提示文:
• • •

説明

球体の製造方法および製造装置

【課題】 真球度が高くかつ球径の均一な微小球体を簡易に製造する。
【解決手段】 不活性ガスを満たしたチャンバ1の上端部内に電極2A,2Bが突出して接近対向している。電源3から電極2A,2B間にパルス電源が供給されて、電極2A,2B間にアーク放電が生じる。材料体5は材料供給装置6によってチャンバ1の頂部から電極2A,2B間に供給される。材料体5は、製品となる所定径の微小球体の体積にほぼ等しい体積のチップ状のものが順次電極間に供給されて、アーク放電によって瞬時に溶解され、自己の表面張力によって球状となる。その後、通電を停止すると冷却されて凝固し、自重によってチャンバ1の底部へ落下する。

【発明の詳細な説明】
【技術分野】
【0001】
本発明は球体の製造方法および製造装置に関し、特に、アーク放電を使用してミクロンサイズからミリサイズに至るまでの、マイクロボールベアリング、触媒、あるいは焼結原料等に利用可能な広範な球体を簡易に製造できる球体の製造方法および製造装置に関する。

• • •

(保存済みのデータ項目)
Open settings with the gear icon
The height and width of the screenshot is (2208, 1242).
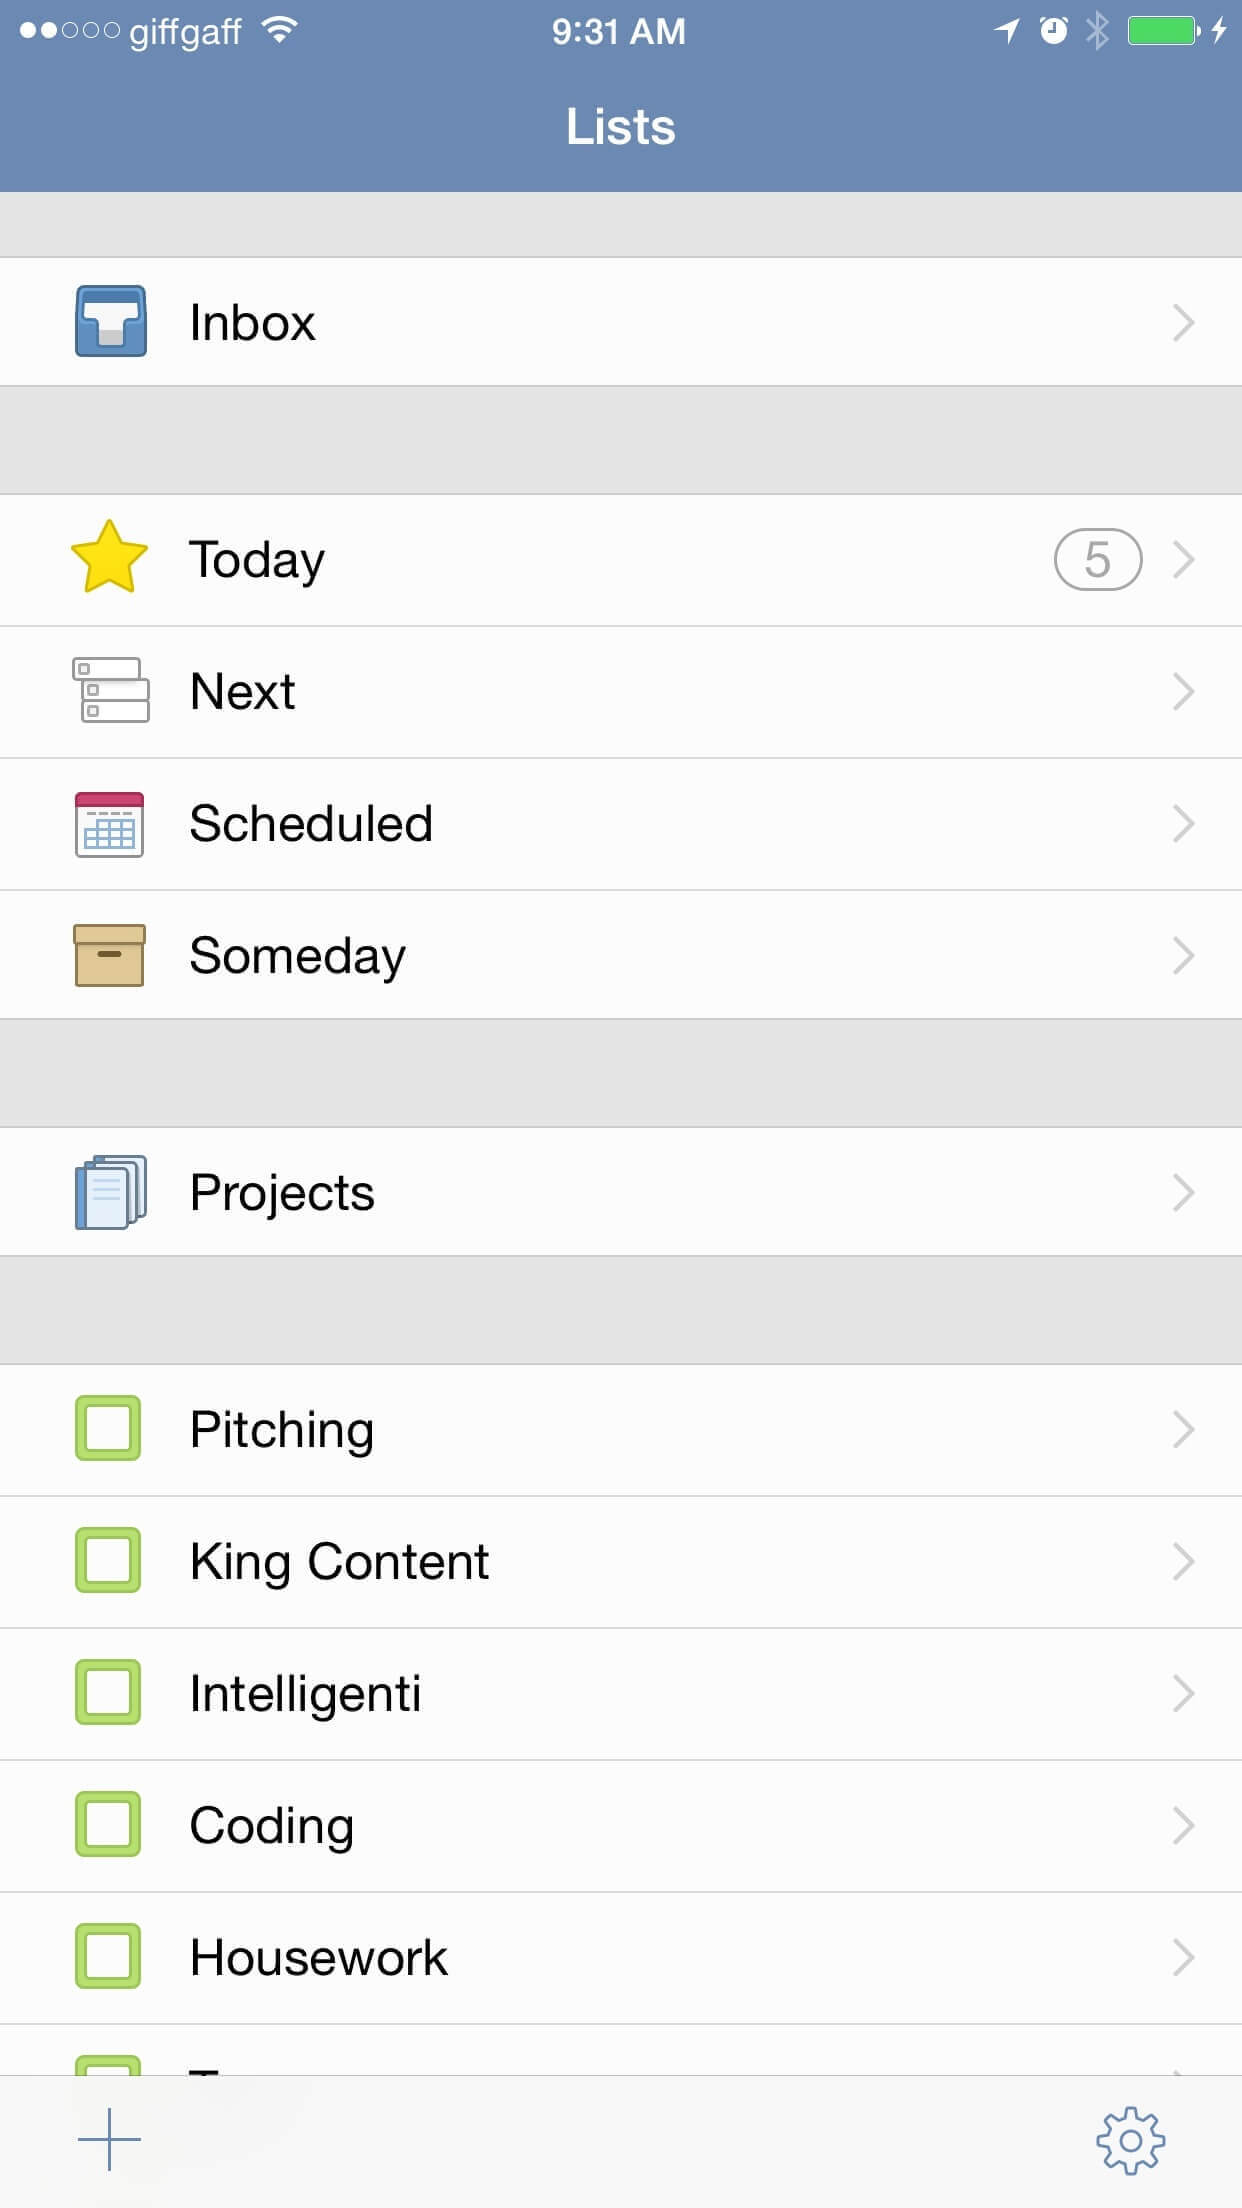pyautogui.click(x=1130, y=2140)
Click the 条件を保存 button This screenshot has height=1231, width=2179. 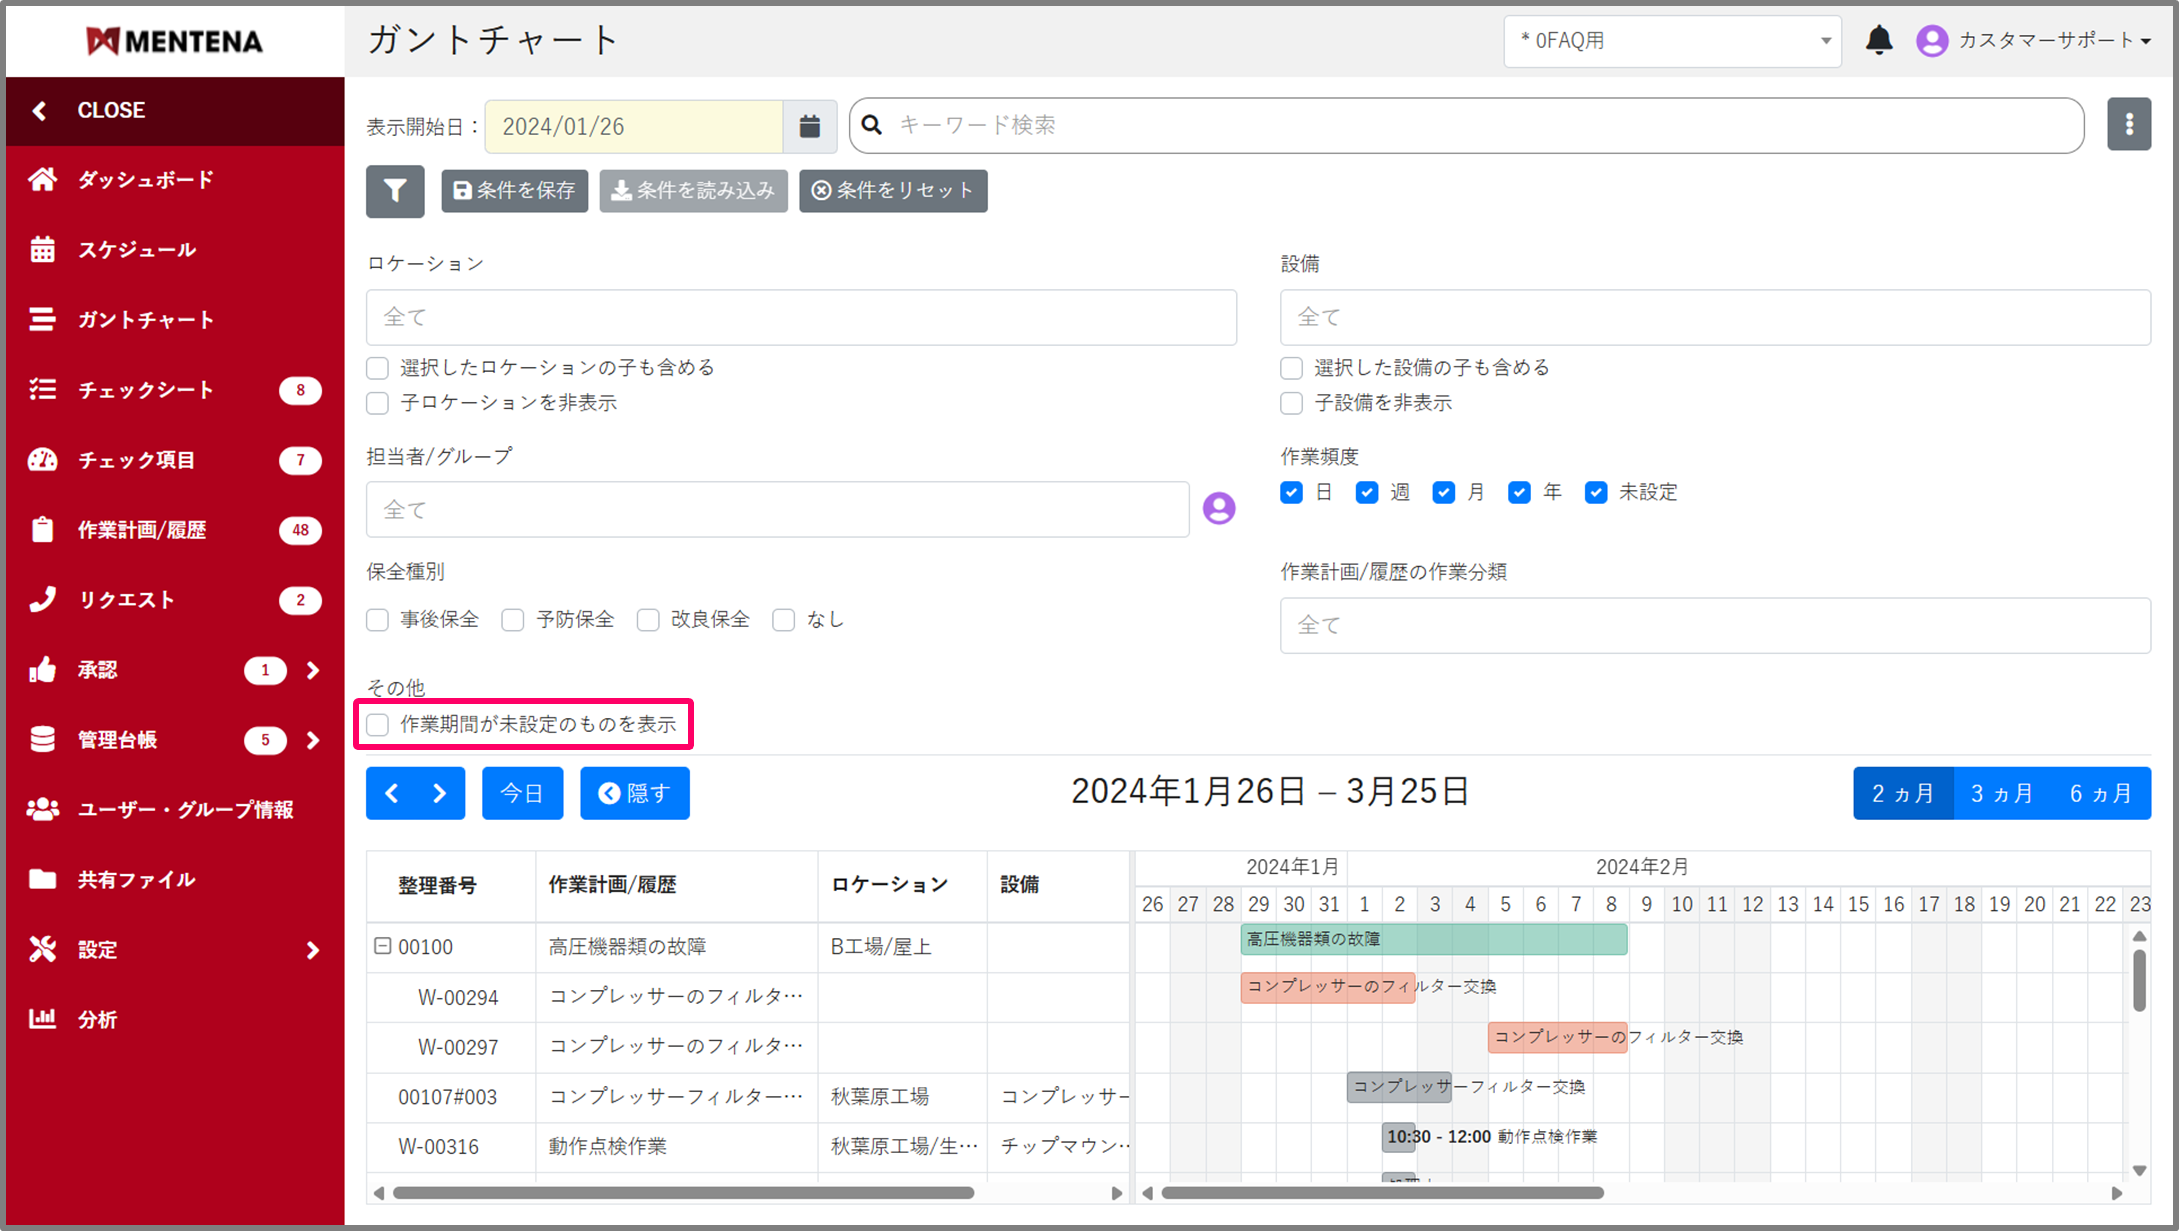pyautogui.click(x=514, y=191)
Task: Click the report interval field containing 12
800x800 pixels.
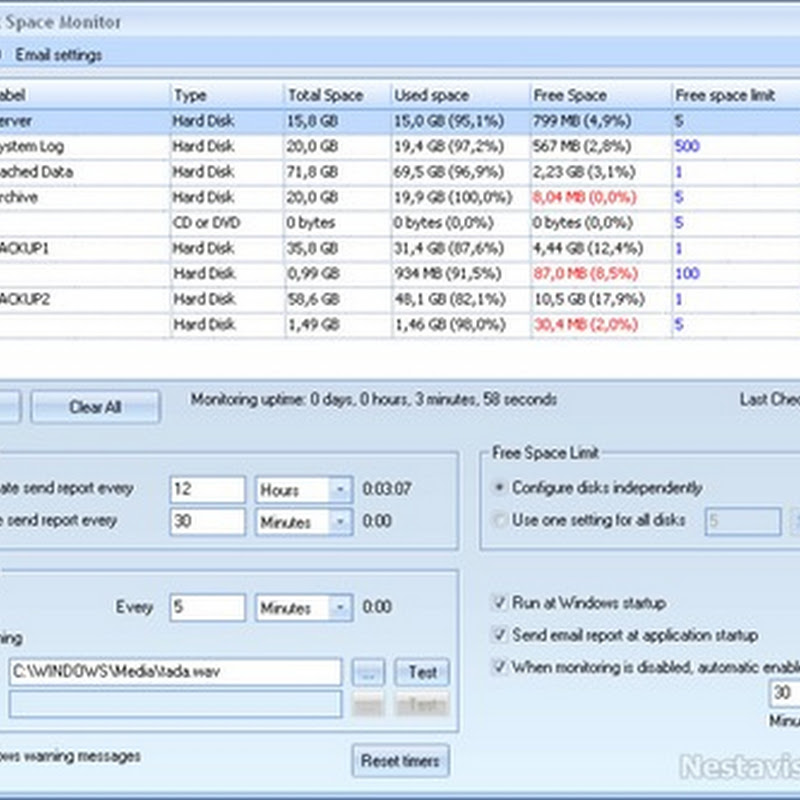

• • •

提示文の全体を一字一句たがえずに書き写してください。

説明

球体の製造方法および製造装置

【課題】 真球度が高くかつ球径の均一な微小球体を簡易に製造する。
【解決手段】 不活性ガスを満たしたチャンバ1の上端部内に電極2A,2Bが突出して接近対向している。電源3から電極2A,2B間にパルス電源が供給されて、電極2A,2B間にアーク放電が生じる。材料体5は材料供給装置6によってチャンバ1の頂部から電極2A,2B間に供給される。材料体5は、製品となる所定径の微小球体の体積にほぼ等しい体積のチップ状のものが順次電極間に供給されて、アーク放電によって瞬時に溶解され、自己の表面張力によって球状となる。その後、通電を停止すると冷却されて凝固し、自重によってチャンバ1の底部へ落下する。

【発明の詳細な説明】
【技術分野】
【0001】
本発明は球体の製造方法および製造装置に関し、特に、アーク放電を使用してミクロンサイズからミリサイズに至るまでの、マイクロボールベアリング、触媒、あるいは焼結原料等に利用可能な広範な球体を簡易に製造できる球体の製造方法および製造装置に関する。